▼

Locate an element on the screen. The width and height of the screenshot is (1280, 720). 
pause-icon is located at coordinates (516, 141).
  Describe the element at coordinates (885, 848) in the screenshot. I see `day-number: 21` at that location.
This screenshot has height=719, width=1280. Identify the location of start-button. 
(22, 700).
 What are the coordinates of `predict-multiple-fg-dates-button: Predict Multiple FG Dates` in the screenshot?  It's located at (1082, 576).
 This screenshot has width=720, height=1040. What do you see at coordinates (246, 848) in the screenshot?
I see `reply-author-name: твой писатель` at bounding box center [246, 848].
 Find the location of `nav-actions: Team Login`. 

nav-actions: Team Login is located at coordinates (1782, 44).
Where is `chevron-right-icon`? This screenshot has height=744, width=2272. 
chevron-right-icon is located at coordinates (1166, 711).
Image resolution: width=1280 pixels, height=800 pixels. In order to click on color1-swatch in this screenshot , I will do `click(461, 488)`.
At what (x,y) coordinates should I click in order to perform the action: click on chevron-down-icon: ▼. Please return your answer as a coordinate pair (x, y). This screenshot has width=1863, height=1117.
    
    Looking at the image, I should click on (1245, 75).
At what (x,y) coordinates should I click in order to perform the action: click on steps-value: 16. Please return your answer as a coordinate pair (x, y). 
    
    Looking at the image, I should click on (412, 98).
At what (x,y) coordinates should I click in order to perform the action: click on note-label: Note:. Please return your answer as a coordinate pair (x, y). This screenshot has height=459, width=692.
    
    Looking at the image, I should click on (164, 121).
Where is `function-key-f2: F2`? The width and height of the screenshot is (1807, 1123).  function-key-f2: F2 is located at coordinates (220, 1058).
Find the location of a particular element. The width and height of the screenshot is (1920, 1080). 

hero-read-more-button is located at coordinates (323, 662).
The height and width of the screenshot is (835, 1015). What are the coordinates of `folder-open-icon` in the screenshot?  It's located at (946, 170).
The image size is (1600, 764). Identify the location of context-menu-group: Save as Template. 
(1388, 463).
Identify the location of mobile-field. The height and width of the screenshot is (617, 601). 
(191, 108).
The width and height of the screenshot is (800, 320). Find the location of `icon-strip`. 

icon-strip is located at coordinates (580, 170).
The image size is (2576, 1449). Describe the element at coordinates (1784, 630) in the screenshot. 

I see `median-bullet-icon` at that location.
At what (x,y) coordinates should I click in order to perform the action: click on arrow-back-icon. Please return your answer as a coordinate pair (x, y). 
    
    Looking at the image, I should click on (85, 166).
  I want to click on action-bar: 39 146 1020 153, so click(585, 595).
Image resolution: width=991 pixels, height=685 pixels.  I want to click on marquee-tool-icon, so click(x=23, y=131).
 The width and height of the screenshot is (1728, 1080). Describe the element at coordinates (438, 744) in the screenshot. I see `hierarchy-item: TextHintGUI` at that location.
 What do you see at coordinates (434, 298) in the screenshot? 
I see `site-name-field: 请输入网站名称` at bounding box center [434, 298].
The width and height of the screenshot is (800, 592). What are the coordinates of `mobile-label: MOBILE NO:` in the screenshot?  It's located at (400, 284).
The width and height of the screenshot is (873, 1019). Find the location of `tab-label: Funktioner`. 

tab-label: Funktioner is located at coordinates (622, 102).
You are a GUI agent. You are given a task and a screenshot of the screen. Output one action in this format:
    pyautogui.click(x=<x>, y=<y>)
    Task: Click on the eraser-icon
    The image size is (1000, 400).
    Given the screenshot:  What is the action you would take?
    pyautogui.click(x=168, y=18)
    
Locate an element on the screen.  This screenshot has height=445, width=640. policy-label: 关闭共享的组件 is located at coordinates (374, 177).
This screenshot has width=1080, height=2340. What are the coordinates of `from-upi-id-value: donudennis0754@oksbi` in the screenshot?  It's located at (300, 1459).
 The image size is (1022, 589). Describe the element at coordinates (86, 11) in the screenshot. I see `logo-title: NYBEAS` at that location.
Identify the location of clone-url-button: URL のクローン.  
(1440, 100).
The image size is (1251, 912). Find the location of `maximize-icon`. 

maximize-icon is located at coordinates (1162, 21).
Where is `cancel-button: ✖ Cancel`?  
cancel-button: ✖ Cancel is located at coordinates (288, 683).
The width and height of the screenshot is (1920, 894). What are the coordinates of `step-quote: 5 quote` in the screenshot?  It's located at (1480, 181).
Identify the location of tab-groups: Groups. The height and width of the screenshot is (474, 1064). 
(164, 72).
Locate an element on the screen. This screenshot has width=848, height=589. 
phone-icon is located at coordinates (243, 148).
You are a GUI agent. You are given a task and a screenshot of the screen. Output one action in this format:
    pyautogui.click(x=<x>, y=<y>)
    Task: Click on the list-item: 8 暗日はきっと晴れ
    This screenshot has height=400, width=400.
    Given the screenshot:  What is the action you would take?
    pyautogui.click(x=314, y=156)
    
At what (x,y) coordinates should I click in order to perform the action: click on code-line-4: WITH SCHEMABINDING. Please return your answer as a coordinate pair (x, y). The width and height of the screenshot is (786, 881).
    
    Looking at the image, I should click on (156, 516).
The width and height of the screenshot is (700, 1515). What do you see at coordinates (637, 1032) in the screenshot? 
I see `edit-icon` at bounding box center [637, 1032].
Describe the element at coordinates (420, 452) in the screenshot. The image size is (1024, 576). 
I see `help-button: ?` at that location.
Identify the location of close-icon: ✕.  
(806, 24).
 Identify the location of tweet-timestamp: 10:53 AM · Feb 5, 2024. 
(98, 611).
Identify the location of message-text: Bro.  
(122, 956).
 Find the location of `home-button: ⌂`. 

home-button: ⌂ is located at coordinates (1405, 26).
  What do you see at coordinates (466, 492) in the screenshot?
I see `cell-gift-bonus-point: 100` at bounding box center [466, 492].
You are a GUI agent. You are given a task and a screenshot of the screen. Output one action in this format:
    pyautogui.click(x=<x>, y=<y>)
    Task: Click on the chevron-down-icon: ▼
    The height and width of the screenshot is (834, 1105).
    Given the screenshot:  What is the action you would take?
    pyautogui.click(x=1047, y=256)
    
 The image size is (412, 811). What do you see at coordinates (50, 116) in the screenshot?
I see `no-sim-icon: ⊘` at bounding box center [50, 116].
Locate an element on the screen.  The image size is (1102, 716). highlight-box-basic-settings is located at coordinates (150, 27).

▲

* **What is being asked**:
Copy the items word for word, starting with the line containing "The width and height of the screenshot is (873, 1019)." and continuing through the line containing "coordinates (374, 177).", including both of those lines.

* **Written answer**:
The width and height of the screenshot is (873, 1019). Find the location of `tab-label: Funktioner`. 

tab-label: Funktioner is located at coordinates (622, 102).
You are a GUI agent. You are given a task and a screenshot of the screen. Output one action in this format:
    pyautogui.click(x=<x>, y=<y>)
    Task: Click on the eraser-icon
    The image size is (1000, 400).
    Given the screenshot:  What is the action you would take?
    pyautogui.click(x=168, y=18)
    
Locate an element on the screen.  This screenshot has height=445, width=640. policy-label: 关闭共享的组件 is located at coordinates (374, 177).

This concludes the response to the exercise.